DATA FOR PROCESSING Block Start

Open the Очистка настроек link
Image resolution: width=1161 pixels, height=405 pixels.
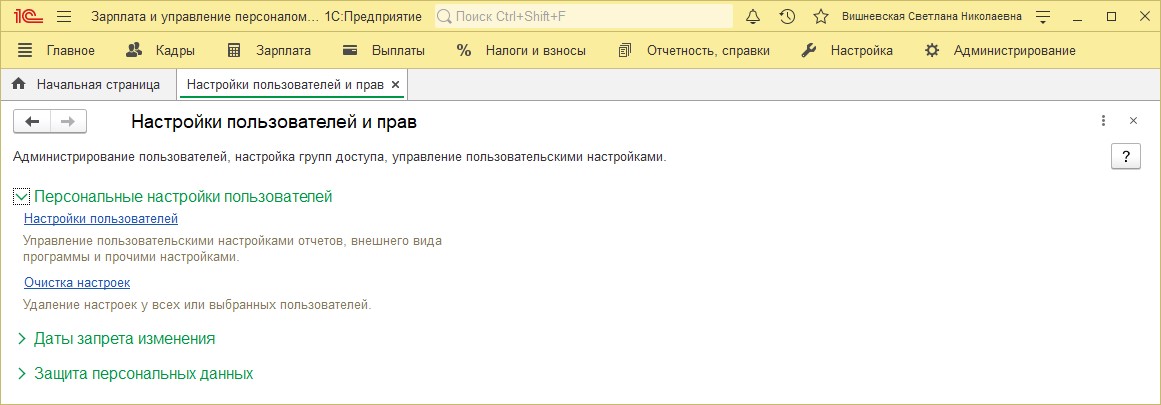coord(77,283)
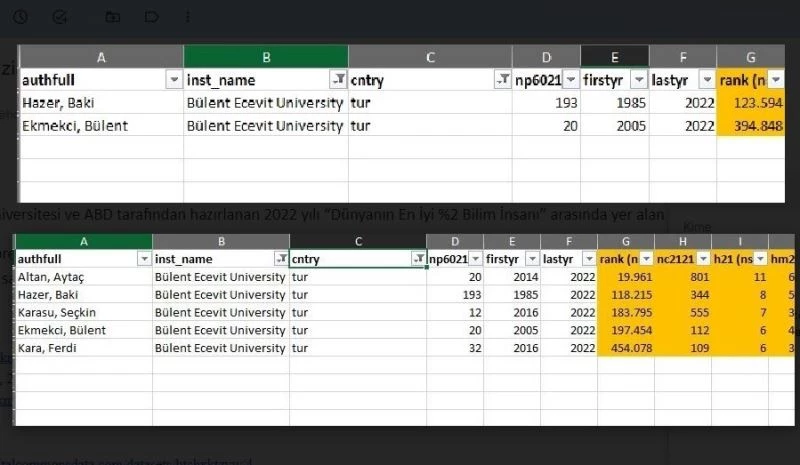This screenshot has width=800, height=465.
Task: Click the filter icon on cntry in bottom table
Action: pyautogui.click(x=418, y=259)
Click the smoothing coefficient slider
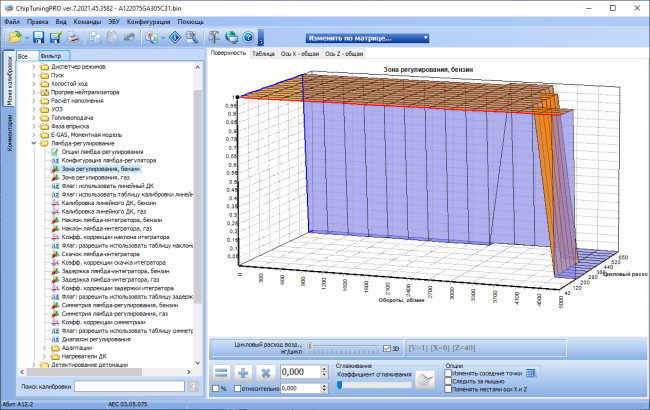650x410 pixels. pyautogui.click(x=374, y=385)
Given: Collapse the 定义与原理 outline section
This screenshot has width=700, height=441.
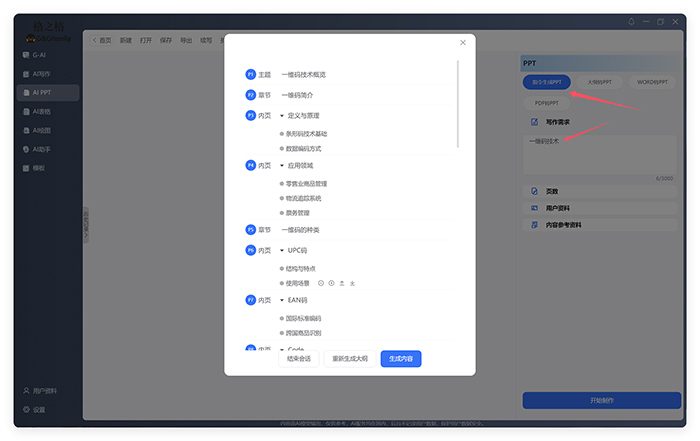Looking at the screenshot, I should point(282,115).
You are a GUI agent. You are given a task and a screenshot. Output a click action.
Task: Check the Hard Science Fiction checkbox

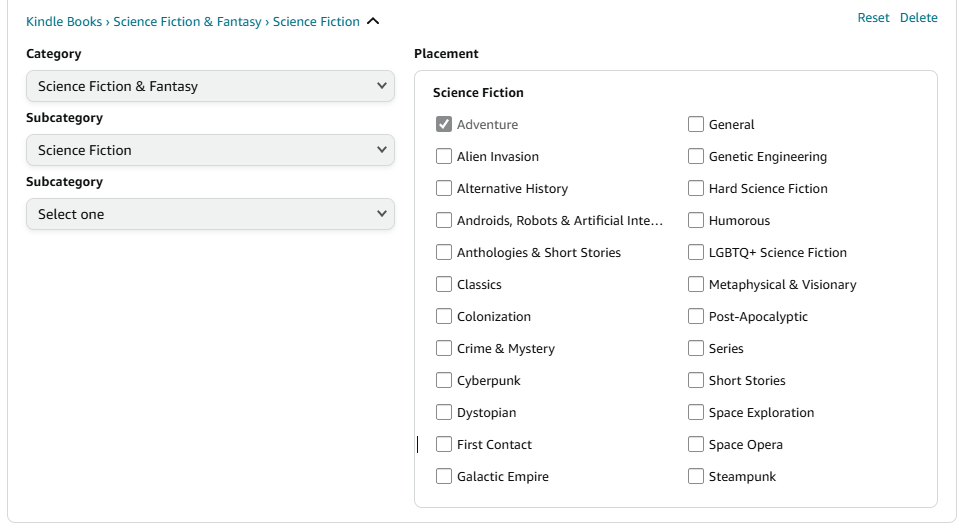click(x=696, y=189)
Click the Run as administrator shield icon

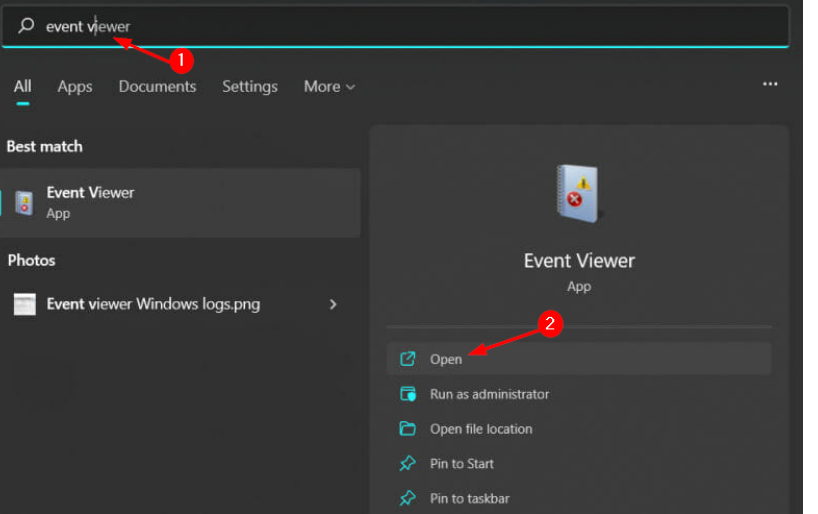click(x=407, y=394)
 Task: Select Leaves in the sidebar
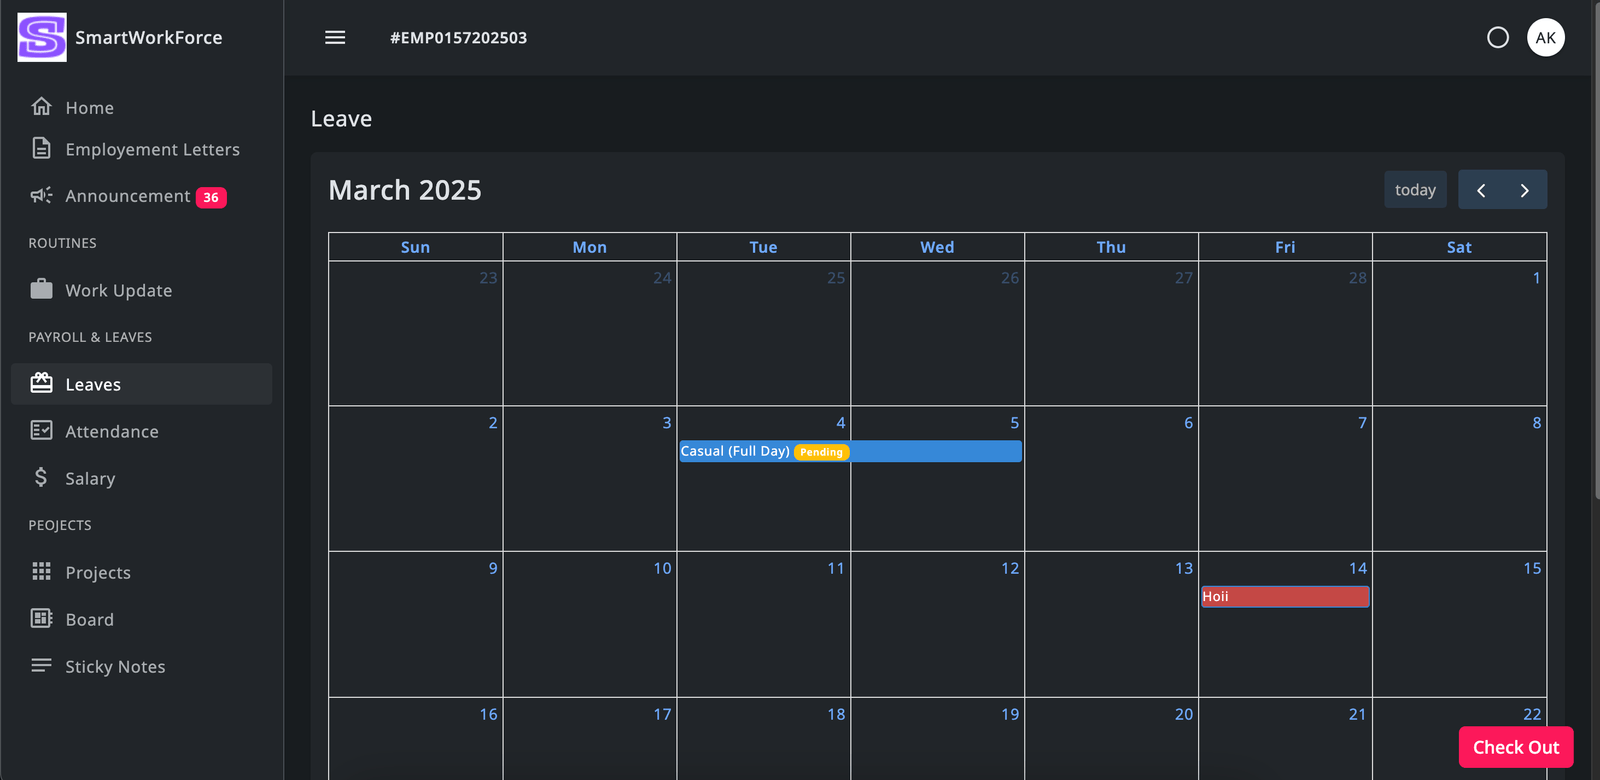tap(93, 385)
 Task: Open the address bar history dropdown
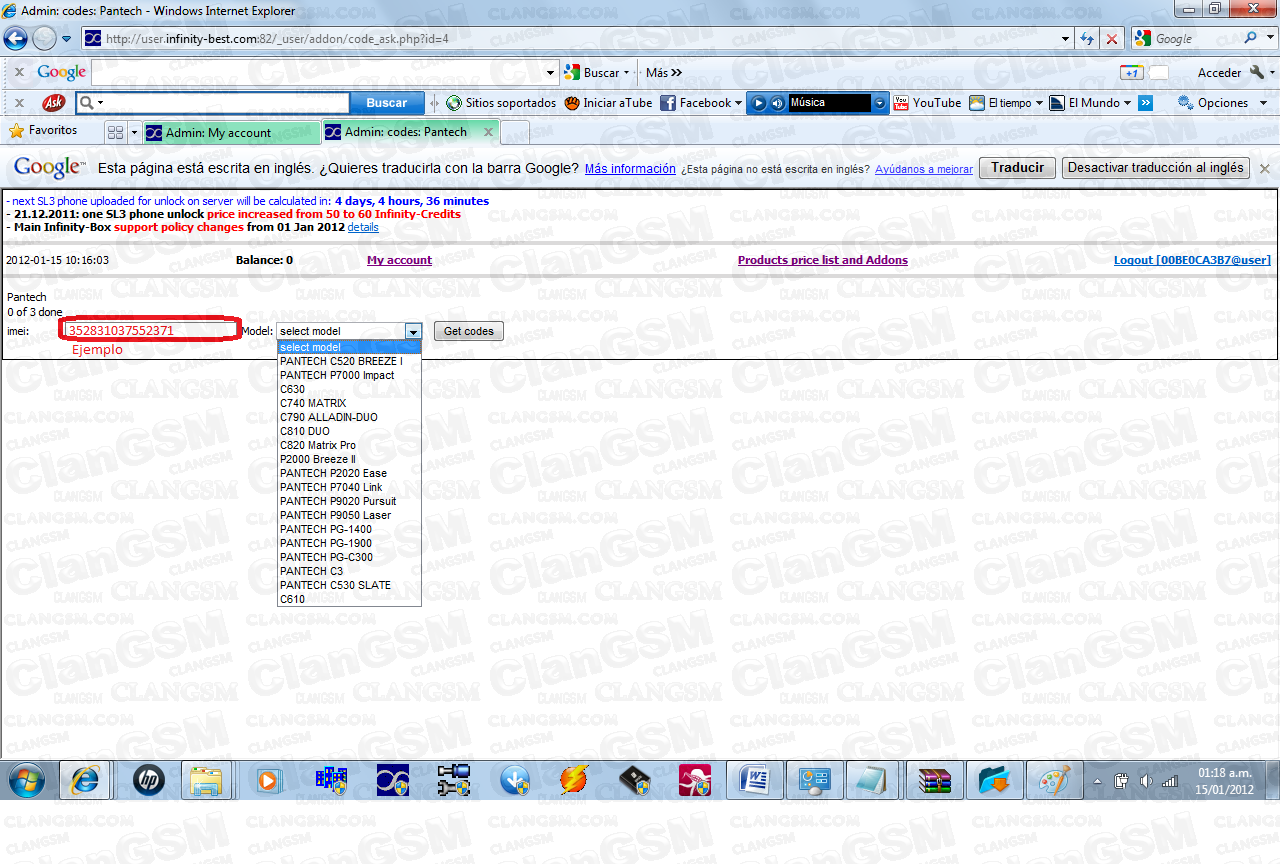click(1066, 38)
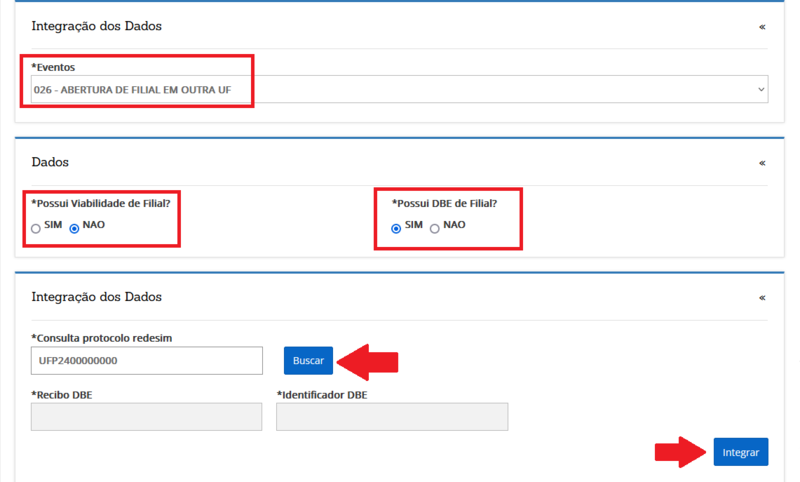Click the red arrow pointing at Buscar
Image resolution: width=800 pixels, height=482 pixels.
click(367, 360)
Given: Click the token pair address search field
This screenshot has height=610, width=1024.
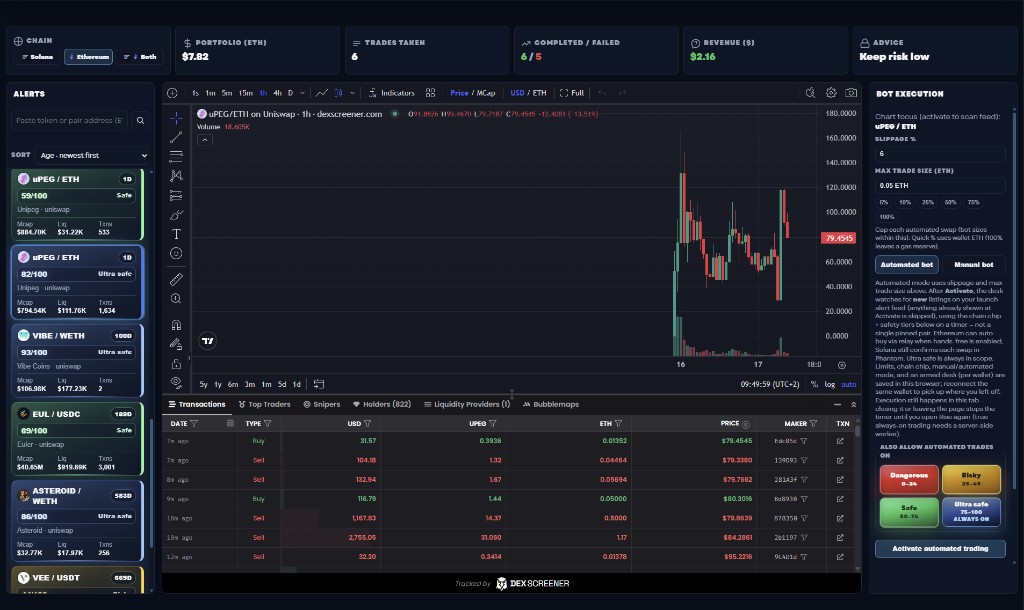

DATA FOR PROCESSING Block End

> [WHAT YOU NEED TO DO] Please retype the material in full, exactly as it reads, apart from the images.

> [OUTPUT FOR THIS EXERCISE]
Open the Очистка настроек link
Image resolution: width=1161 pixels, height=405 pixels.
coord(77,283)
This screenshot has width=800, height=465.
Task: Click the filter icon on cntry in bottom table
Action: pyautogui.click(x=418, y=259)
Click the smoothing coefficient slider
650x410 pixels. pyautogui.click(x=374, y=385)
Given: Collapse the 定义与原理 outline section
This screenshot has width=700, height=441.
Looking at the screenshot, I should point(282,115).
You are a GUI agent. You are given a task and a screenshot. Output a click action.
Task: Check the Hard Science Fiction checkbox

click(x=696, y=189)
Click the Run as administrator shield icon

click(x=407, y=394)
 Task: Select Leaves in the sidebar
tap(93, 385)
 Task: Open the address bar history dropdown
click(1066, 38)
Click the red arrow pointing at Buscar
Image resolution: width=800 pixels, height=482 pixels.
click(367, 360)
Given: Click the token pair address search field
This screenshot has height=610, width=1024.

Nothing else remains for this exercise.